Voilà comment je fais:

le dimanche je dégage la cuisine, je sors ma planche à découper et mes sacs congélation, et je me mets au boulot.

J’ai l’habitude d’acheter le blanc de poulet par 10. Donc le dimanche je découpe tous ces morceaux de viande en gros dés et je les répartis en 5 doubles portions (1 portion pour moi + 1 pour mon mari, pour 5 repas).

Je cuis à la poêle 2 de ces doubles portions; j’en mets une à mariner, et je congèle les 2 autres.

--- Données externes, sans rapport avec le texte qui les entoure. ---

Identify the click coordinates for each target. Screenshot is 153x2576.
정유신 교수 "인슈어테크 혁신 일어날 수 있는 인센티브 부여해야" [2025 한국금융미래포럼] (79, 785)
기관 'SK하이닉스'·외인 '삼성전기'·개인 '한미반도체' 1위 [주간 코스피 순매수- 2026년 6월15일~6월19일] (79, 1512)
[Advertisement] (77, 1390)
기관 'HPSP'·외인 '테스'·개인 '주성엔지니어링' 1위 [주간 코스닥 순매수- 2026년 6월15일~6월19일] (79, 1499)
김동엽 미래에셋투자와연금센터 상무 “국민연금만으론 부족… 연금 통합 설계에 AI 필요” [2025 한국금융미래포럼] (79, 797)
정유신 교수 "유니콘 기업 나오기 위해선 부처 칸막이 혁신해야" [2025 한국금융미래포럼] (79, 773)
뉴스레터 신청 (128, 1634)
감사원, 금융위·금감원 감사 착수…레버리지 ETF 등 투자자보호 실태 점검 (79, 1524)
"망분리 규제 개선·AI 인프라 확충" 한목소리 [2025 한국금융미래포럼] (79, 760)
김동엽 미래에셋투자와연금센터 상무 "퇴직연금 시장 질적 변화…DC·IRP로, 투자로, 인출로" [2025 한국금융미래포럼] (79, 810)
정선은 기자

Le plan? Utiliser les 3 parts de poulet non congelés dans des salades les lundi, mardi et mercredi soir, et les portions congelés dans des sauces curry ou basquaise plus tard dans la semaine.
Comme le poulet du mercredi soir marine dans du jus de citron, il se conserve bien. Mais vous pouvez aussi congeler poulet+marinade et décongeler au réfrigérateur le mardi soir.

Ensuite je passe aux légumes.

Ma salade du lundi soir c’est une salade de concombre au poulet.

Dès le dimanche soir, pendant que je cuis le poulet, je découpe un concombre en dés, un poivron rouge en carrés, un demi oignon rouge en tout petits morceaux, et du persil plat. Je mets le tout dans une boîte hermétique avec une poignée d’olives noires, des morceau de féta et une part de poulet que je viens de cuire (je le laisse refroidir avant). Le lendemain j’ajoute un avocat en morceau et une vinaigrette, et voilà ma salade prête.

Ma salade du mardi est tout aussi simple. C’est la salade PAC. Et comme le poulet est cuit le dimanche soir et m’attend bien sagement dans sa boîte au réfrigérateur, il me suffit de mettre tous les ingrédients dans un saladier et de remuer. Ça prend 5 minutes.

Le mercredi c’est salade de poulet mariné à la coriandre.

Le poulet a mariné dans un mélange de jus de citron, d’huile d’olive, de coriandre et d’épices depuis dimanche soir au réfrigérateur. Il suffit de le cuire à la poêle et pendant qu’il refroidit de découper 1 avocat et 1 poivron jaune à ajouter à de la salade et des tomates cerises.

Et voilà: en prenant un peu de temps le dimanche après-midi, je me suis épargné bien des soucis en ce début de semaine.